Keggs laughed a hard laugh. "You and your cousins from America!"

"What about my cousins from America?"

"Yes, what about them? That's just what Lord Belpher and me have
been asking ourselves."

"I don't know wot you're talking about."

"You soon will, young blighted Albert! Who sneaked that American
fellow into the 'ouse to meet Lady Maud?"

"I never!"

"Think I didn't see through your little game? Why, I knew from the
first."

"Yes, you did! Then why did you let him into the place?"

Keggs snorted triumphantly. "There! You admit it! It was that
feller!"

Too late Albert saw his false move--a move which in a normal state
of health, he would have scorned to make. Just as Napoleon, minus a
stomach-ache, would have scorned the blunder that sent his
Cuirassiers plunging to destruction in the sunken road.

"I don't know what you're torkin' about," he said weakly.

"Well," said Keggs, "I haven't time to stand 'ere chatting with
you. I must be going back to 'is lordship, to tell 'im of the
'orrid trick you played on him."

A second spasm shook Albert to the core of his being. The double
assault was too much for him. Betrayed by the body, the spirit
yielded.

"You wouldn't do that, Mr. Keggs!"

There was a white flag in every syllable.

"I would if I did my duty."

"But you don't care about that," urged Albert ingratiatingly.

"I'll have to think it over," mused Keggs. "I don't want to be 'and
on a young boy." He struggled silently with himself. "Ruinin' 'is
prospecks!"

An inspiration seemed to come to him.

"All right, young blighted Albert," he said briskly. "I'll go
against my better nature this once and chance it. And now,
young feller me lad, you just 'and over that ticket of yours! You
know what I'm alloodin' to! That ticket you 'ad at the sweep,
the one with 'Mr. X' on it."

Albert's indomitable spirit triumphed for a moment over his
stricken body.

"That's likely, ain't it!"

Keggs sighed--the sigh of a good man who has done his best to help
a fellow-being and has been baffled by the other's perversity.

"Just as you please," he said sorrowfully. "But I did 'ope I
shouldn't 'ave to go to 'is lordship and tell 'im 'ow you've
deceived him."

Albert capitulated. "'Ere yer are!" A piece of paper changed hands.
"It's men like you wot lead to 'arf the crime in the country!"

"Much obliged, me lad."

"You'd walk a mile in the snow, you would," continued Albert
pursuing his train of thought, "to rob a starving beggar of a
ha'penny."

"Who's robbing anyone? Don't you talk so quick, young man. I'm
doing the right thing by you. You can 'ave my ticket, marked
'Reggie Byng'. It's a fair exchange, and no one the worse!"

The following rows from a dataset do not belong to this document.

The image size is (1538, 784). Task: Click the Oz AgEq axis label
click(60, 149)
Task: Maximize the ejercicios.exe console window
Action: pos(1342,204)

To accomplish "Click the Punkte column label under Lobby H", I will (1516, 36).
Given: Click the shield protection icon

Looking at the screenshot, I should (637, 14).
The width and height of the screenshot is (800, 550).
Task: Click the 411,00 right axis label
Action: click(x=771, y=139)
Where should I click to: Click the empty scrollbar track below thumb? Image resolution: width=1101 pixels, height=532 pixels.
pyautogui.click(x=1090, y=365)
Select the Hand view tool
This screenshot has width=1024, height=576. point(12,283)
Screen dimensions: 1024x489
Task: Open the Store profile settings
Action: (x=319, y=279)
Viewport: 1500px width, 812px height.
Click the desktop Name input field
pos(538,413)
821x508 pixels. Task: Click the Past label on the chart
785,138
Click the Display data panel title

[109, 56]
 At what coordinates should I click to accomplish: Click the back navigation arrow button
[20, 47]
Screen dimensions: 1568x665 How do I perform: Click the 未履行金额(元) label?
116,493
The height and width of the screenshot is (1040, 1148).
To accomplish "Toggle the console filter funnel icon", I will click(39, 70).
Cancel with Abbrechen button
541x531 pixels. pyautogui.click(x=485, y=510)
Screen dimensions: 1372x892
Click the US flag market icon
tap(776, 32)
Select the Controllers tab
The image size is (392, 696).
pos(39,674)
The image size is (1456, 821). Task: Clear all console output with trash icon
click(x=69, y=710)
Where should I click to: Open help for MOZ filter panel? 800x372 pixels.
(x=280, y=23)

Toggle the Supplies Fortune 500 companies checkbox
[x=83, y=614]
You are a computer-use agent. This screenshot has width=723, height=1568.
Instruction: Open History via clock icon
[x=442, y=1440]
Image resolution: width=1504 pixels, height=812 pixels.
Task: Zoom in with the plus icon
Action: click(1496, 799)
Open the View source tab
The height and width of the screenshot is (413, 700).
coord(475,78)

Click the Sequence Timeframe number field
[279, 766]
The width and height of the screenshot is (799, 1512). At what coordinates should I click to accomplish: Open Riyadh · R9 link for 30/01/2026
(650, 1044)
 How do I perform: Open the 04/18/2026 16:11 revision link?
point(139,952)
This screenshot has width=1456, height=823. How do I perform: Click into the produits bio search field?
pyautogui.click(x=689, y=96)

"Fat lot of good that is!"

"That's as it may be. Anyhow, there it is." Keggs prepared to
withdraw. "You're too young to 'ave all that money, Albert. You
wouldn't know what to do with it. It wouldn't make you 'appy.
There's other things in the world besides winning sweepstakes. And,
properly speaking, you ought never to have been allowed to draw at
all, being so young."

Albert groaned hollowly. "When you've finished torkin', I wish
you'd kindly have the goodness to leave me alone. I'm not meself."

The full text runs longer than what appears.